The 78 pumper carbs do not have clips as we all know at this point. The 78 carbs also have actual mixture screws and not air screws, so you actually enrich the gas mixture not restrict the air. Bottom line, you probably don't have to swap around needles.
I do not wish to be unkind. You are going to confuse yourself trying to perform needle swaps from other carbs. At this point you do not have the expertise to perform these things.
If the carbs are off the bike put them on a table and look at them. You will see how they are built. Just look at them for a few minutes.
The main thing you should focus on is getting them to function normally, forget tweaking and modifications, just get them operating properly.
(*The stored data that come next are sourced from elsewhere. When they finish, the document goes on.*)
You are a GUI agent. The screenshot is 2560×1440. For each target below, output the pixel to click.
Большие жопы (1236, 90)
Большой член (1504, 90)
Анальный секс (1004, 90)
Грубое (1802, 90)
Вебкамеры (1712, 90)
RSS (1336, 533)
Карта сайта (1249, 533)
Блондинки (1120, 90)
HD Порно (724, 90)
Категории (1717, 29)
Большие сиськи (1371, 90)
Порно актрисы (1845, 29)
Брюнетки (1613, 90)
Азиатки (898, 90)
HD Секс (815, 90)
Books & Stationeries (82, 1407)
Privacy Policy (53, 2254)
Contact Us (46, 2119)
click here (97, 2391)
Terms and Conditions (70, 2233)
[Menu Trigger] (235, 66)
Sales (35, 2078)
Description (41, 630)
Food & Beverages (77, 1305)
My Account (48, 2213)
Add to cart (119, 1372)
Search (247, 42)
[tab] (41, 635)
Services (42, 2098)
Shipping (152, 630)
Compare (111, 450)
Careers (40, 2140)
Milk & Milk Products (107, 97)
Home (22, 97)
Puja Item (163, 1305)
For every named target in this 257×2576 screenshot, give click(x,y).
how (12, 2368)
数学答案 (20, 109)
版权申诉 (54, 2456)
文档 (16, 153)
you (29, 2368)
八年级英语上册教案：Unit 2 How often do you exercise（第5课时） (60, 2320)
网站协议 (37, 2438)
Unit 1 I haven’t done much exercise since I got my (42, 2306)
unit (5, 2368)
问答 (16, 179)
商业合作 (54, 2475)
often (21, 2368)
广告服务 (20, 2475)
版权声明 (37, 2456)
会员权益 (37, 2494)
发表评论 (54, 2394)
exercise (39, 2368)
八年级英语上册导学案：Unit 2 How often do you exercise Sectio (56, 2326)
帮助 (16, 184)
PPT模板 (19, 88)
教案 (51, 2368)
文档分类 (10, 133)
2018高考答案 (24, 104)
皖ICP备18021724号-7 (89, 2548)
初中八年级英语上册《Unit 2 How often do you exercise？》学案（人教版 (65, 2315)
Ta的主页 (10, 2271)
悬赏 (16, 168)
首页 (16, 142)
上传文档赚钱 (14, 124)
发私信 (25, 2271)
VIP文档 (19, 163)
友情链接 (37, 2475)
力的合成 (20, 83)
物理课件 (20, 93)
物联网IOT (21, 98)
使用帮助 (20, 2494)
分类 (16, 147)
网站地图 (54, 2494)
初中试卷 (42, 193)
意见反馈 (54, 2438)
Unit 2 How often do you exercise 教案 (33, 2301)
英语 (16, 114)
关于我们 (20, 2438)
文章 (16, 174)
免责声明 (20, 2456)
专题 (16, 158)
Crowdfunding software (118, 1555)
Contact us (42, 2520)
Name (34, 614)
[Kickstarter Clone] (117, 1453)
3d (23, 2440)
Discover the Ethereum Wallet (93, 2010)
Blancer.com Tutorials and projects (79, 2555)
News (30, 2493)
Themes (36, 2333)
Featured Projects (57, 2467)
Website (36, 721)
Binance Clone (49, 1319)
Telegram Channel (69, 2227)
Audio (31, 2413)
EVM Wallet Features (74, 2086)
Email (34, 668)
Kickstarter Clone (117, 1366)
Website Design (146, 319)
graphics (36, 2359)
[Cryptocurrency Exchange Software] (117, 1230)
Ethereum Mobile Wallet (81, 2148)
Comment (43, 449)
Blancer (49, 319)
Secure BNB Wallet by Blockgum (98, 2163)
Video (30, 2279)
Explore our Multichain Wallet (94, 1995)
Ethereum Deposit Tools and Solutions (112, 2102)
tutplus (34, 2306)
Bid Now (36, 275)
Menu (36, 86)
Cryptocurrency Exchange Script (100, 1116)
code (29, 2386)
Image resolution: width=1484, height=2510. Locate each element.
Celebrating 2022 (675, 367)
You need to pull the idle jets, get a pliers and just lightly grab the jet, a slight wiggle and a twist and they will pull out. If the brass gets a scratch no proble, you just don't want to make them oval.
A thin piece of copper wire from a lamp cord or speaker wire will loosen the crap and you can flush it out. They are all blocked from the MBTE they had in the gas at one point.
Fix your accel pump and get that working. Once you have the carbs at a proper base line function, and get the motor running well. You can then fiddle with tweaks and refinements. Unless you have have the basics sorted out, you can't refine anything.
I am running 120s with a stock air box and have no serious plug fouling, so you may have to go bigger later on, for now stick with what you have and make it work well.
You have a lot of well intentioned people here who know what they are doing, but they will lead you in circles unknowingly. You do not know enough yet to do those things.